Provided data:

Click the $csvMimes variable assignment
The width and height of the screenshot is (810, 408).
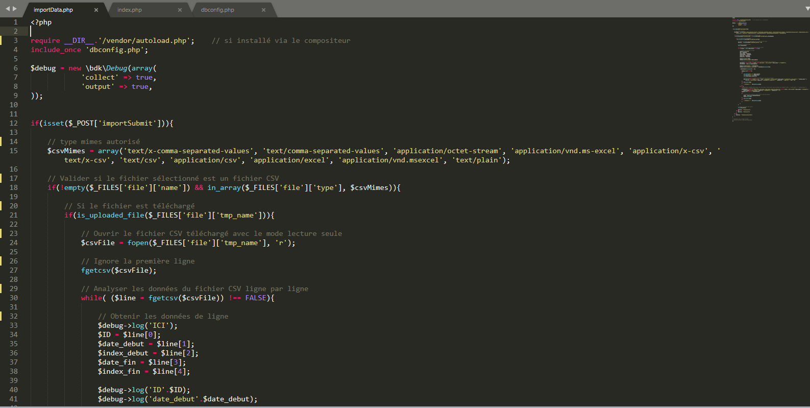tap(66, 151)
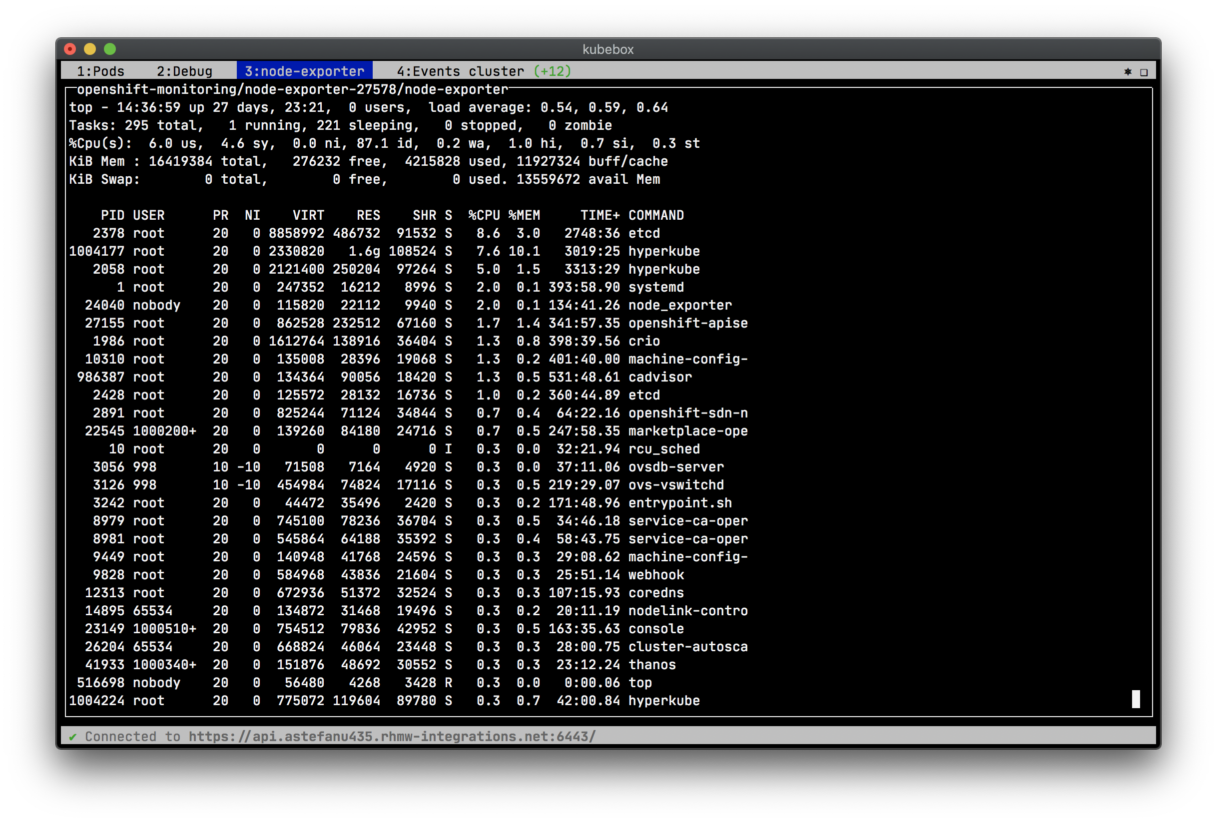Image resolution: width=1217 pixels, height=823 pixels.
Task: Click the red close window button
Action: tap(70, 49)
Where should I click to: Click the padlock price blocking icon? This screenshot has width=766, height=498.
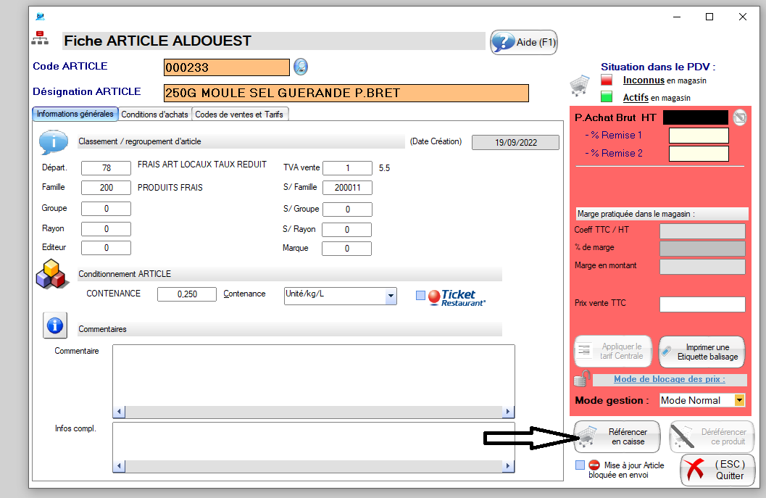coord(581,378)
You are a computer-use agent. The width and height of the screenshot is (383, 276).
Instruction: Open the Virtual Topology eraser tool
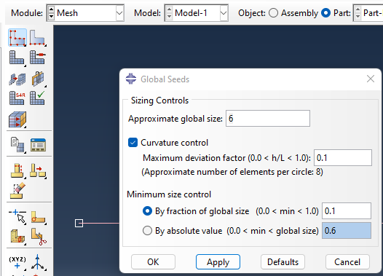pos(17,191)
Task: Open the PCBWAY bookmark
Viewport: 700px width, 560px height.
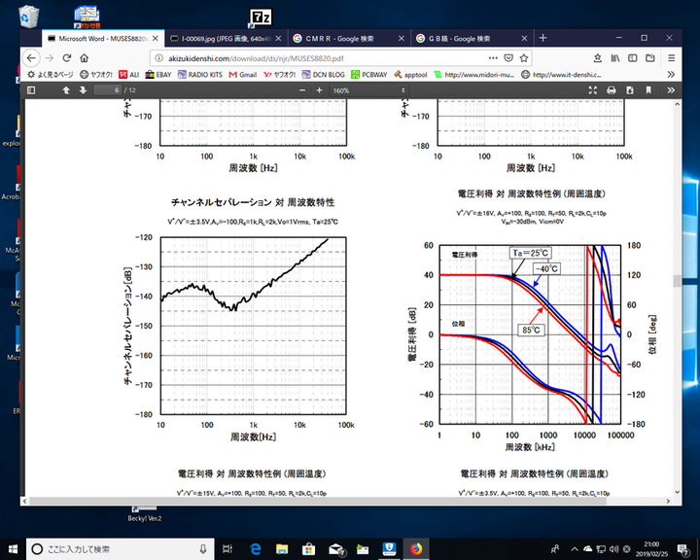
==
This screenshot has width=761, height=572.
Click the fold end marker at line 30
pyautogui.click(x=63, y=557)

Exercise directions:
Copy out the rows starting with the line that contains "Task: Open the PCBWAY bookmark" and going on through the line that contains "Viewport: 700px width, 560px height.", both included.

Full output:
Task: Open the PCBWAY bookmark
Viewport: 700px width, 560px height.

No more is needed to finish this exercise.